===== AVAILABLE DATA =====

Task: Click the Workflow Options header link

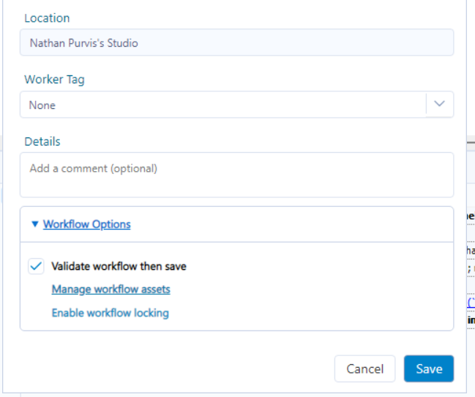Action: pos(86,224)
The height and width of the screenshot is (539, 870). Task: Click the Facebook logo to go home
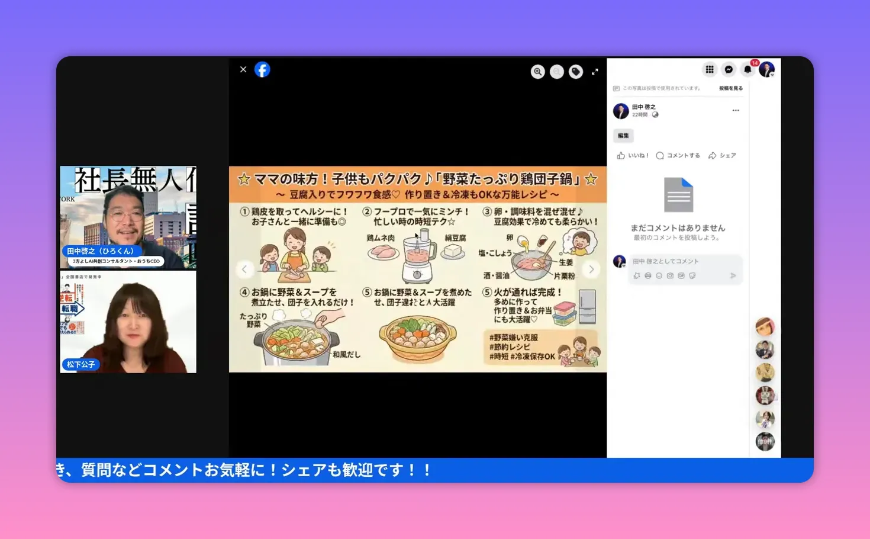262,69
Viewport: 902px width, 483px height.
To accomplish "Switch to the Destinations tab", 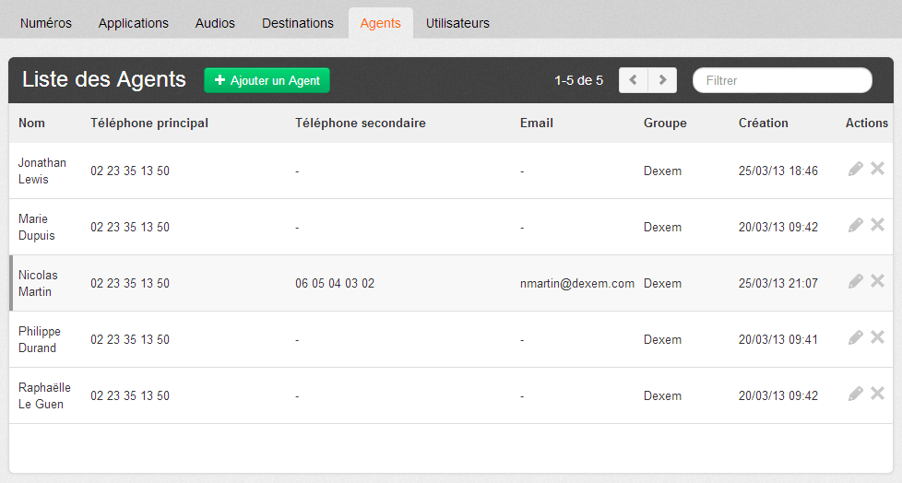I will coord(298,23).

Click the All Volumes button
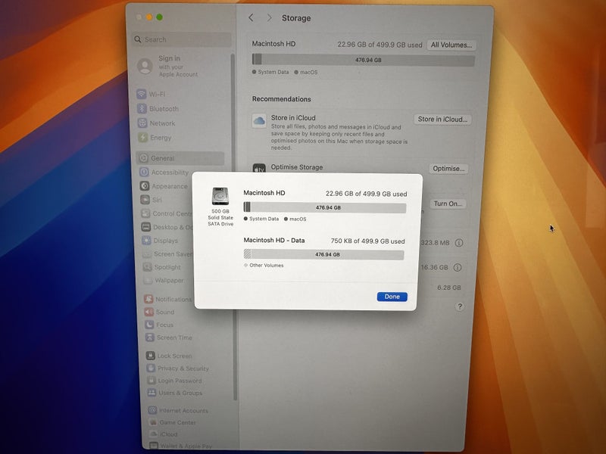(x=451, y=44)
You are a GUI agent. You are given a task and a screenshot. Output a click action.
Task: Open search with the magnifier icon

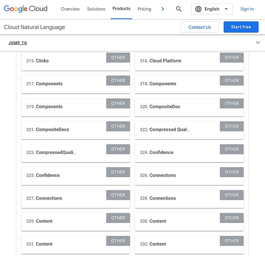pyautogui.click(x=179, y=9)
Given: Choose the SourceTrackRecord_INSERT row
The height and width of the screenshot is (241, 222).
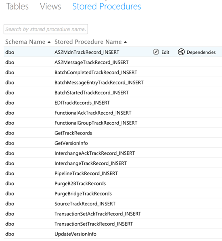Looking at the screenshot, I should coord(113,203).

=====

Restate, word for word, each line from the one with "The height and width of the screenshot is (241, 222)." to the end of the entries, both included, and keep every picture out.

--- EXPECTED ANSWER ---
The height and width of the screenshot is (241, 222).
Looking at the screenshot, I should coord(113,203).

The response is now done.